Penshurst growers gave the response to Mr B. C. Noske, president of the Strathkellar Flax Growers' Association. Growers had the important job in this industry. A growers' association had been formed and he claimed that it was responsible for the success of the industry. He wished to sound a note of warning regarding the future of the industry. The next two years decided whether the industry survived or not. He appealed to all concerned to pull together and also asked the Flax Production Committee to use every effort to aid the industry. The price agreed upon this year was finally settled at £7/5/ per ton. The pruning knife had to be used in the industry to see that all waste was eliminated so that the product could be sold in open competition at a price payable to the grower. As all citizens were shareholders it should be to their interests to see that the mills were kept going with full efficiency. Growers should keep their crops as clean as possible. The seasonal outlook was not too promising for the coming crop. In conclusion he thanked the organisers for a wonderful evening.

Returned Soldiers.

"Returned Soldiers" was proposed by the chairman. In responding, Mr C. G. Ross (president of the local branch of that body) thanked Mr Clark for his treatment of returned men. He trusted that the flax, industry would progress and give employment to more with a view to holding the community together. About 20 returned men were employed at the mill. Industries were the makings of country towns.

Our Legislators.

Mr P. F. Jenkin proposed "Our Legislators." Ours was a democratic country”, he said, and he congratulated the Government on the fine standard of politics in Australia. A few weeks ago the State House had passed the Teacher's Bill, which would probably lead to a few shillings increase in the salaries of teachers. He congratulated Parliament on passing the Bill. Teachers were of great importance in the community as they were responsible for moulding the citizens of tomorrow. Unless children were properly educated, no community could prove a progressive one. He hoped that Victoria would regain educational supremacy as the result of the recent legislation. In 1941 he had been shown a list showing that no fewer than 150 people had left Penshurst in 1940 and 1941 and had not the flax industry commenced, the township would have been a mere shadow. The Government had established 110 secondary industries in the country giving employment to people. With a proposed University at Mildura and other proposals under way, the Government was working in the right direction and he commended their efforts.

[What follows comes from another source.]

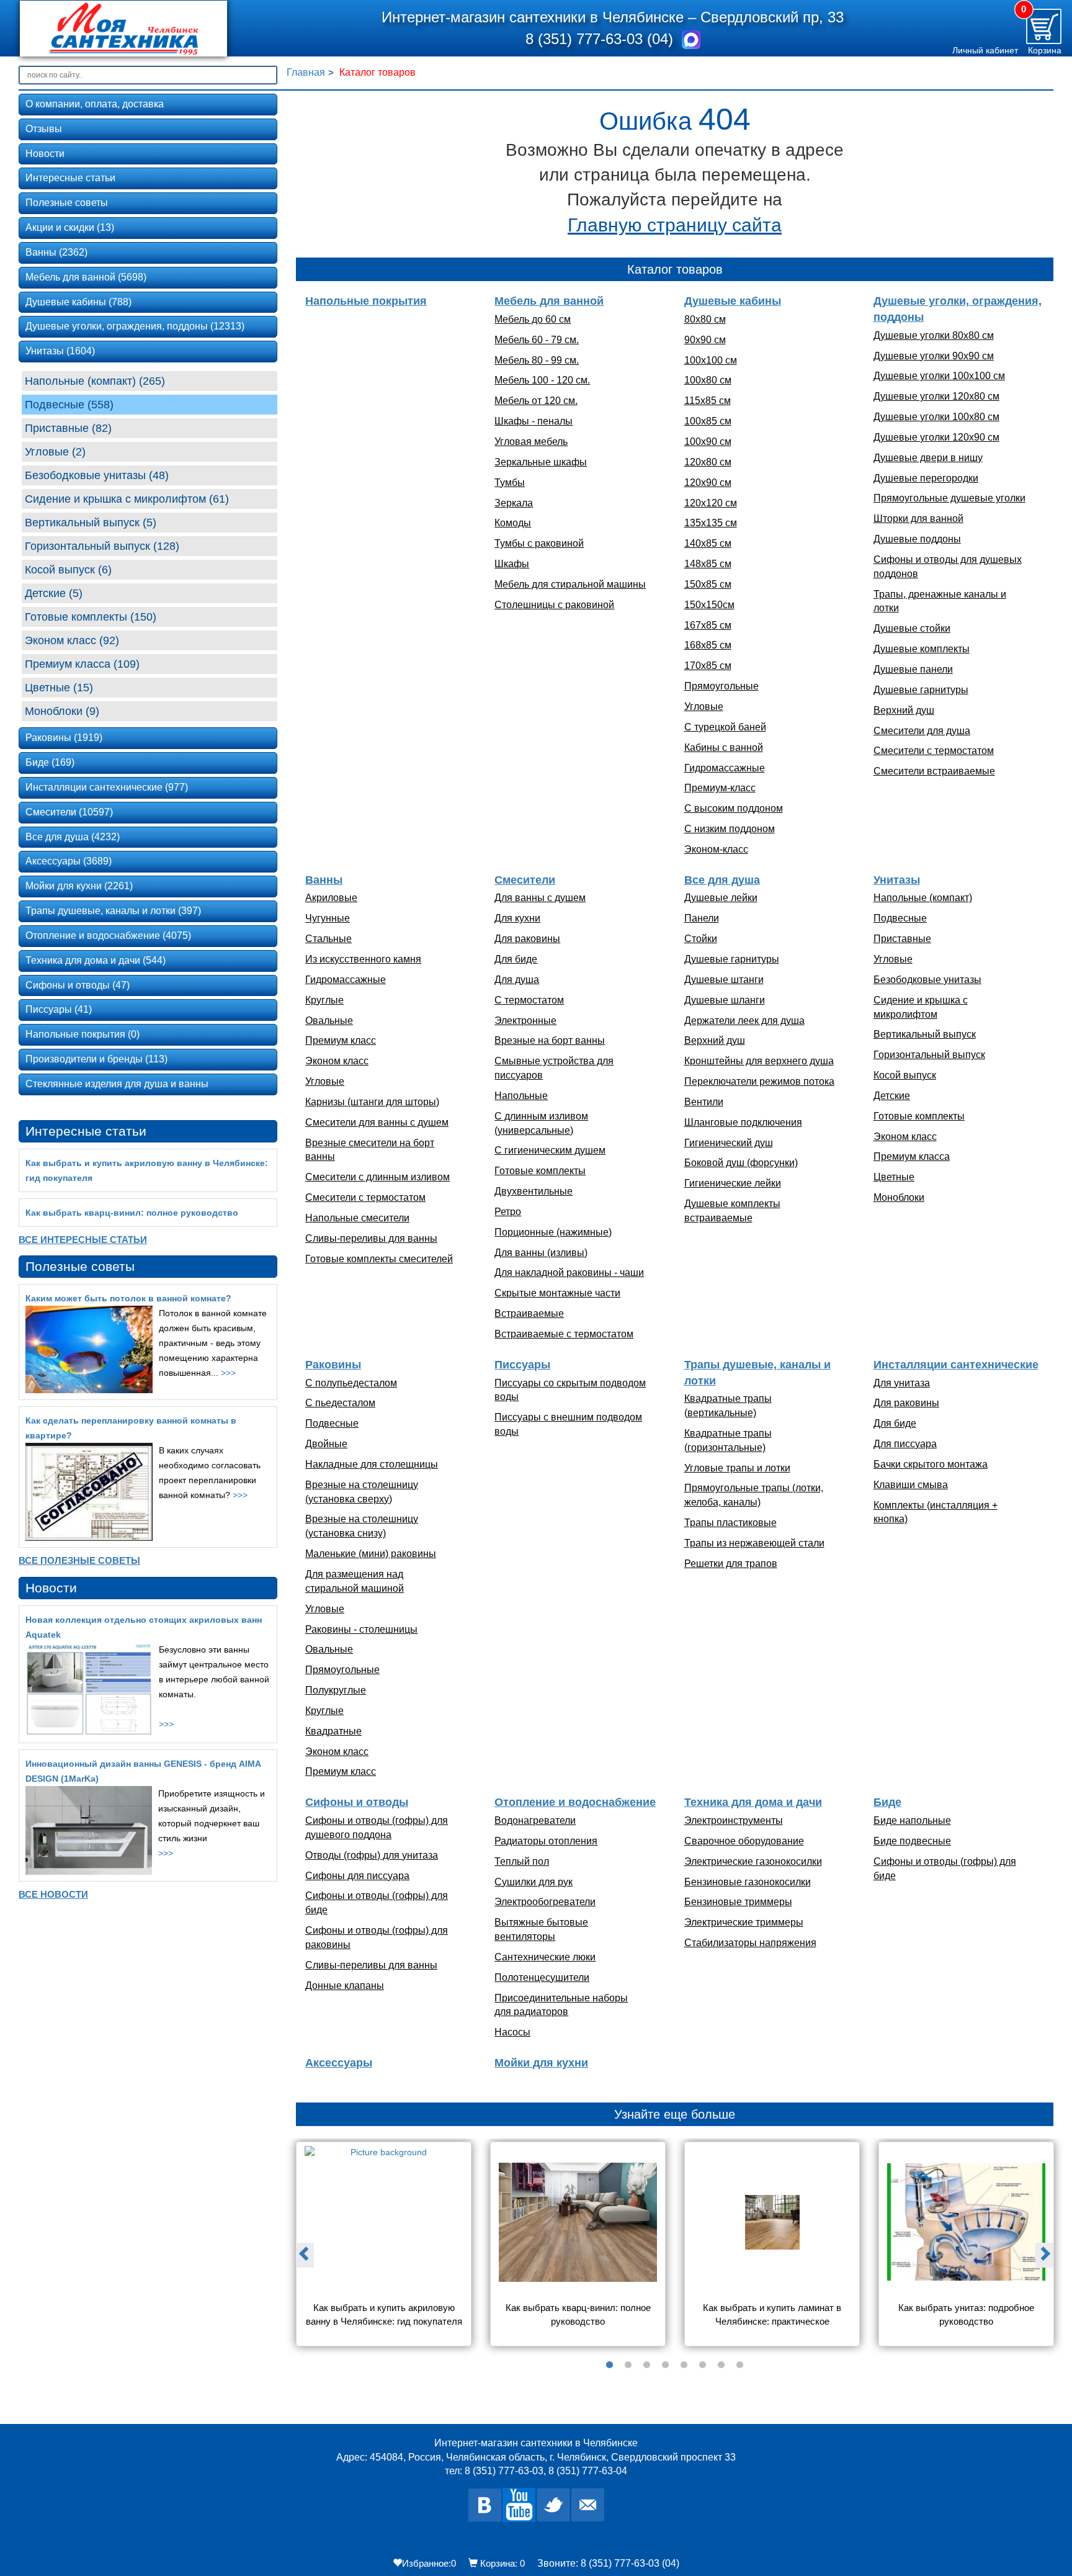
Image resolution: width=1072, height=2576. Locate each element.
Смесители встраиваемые (934, 771)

Mr Holt, M.L.A., responded. He had, on a previous visit, made reference “that if ever they take the flax mill from Penshurst without providing a substitute, it would be over his dead body." Such reference need not be taken as an expectation of his early demise. He thanked Mr Jenkin for his remarks. He saw no reason why Government departments could not be distributed over the country so that decisions could be made on the spot. To a point, he was satisfied with the distribution of industries throughout the country. Minister Stoneham was doing a good job. He considered, however, that the proportion of houses being built in the city too far outstrips building in the country. If you want to take industry to the people you must be able to house workers or the township would rapidly become saturated. With regard to the flax mill; forward planning of the Government covers a period of two years. What will happen at the end of that period cannot be forecast. Soldier settlement will play an important part in the development of Penshurst, along with other land-bound neighbouring towns. Notices to treat had been served on numerous owners, but unfortunately voluntary acquisition was not being realised. A Bill would be introduced to purchase single unit farms next session. "I do know that Closer Settlement will take a place near Penshurst" said Mr. Holt. He hoped that next time he visited Penshurst he would have better news concerning the flax mill.

Note: “he would have better news concerning the flax mill”. What an odd thing to say at the opening of a brand new modern Mill. Perhaps he had prior knowledge of what was to happen in coming years.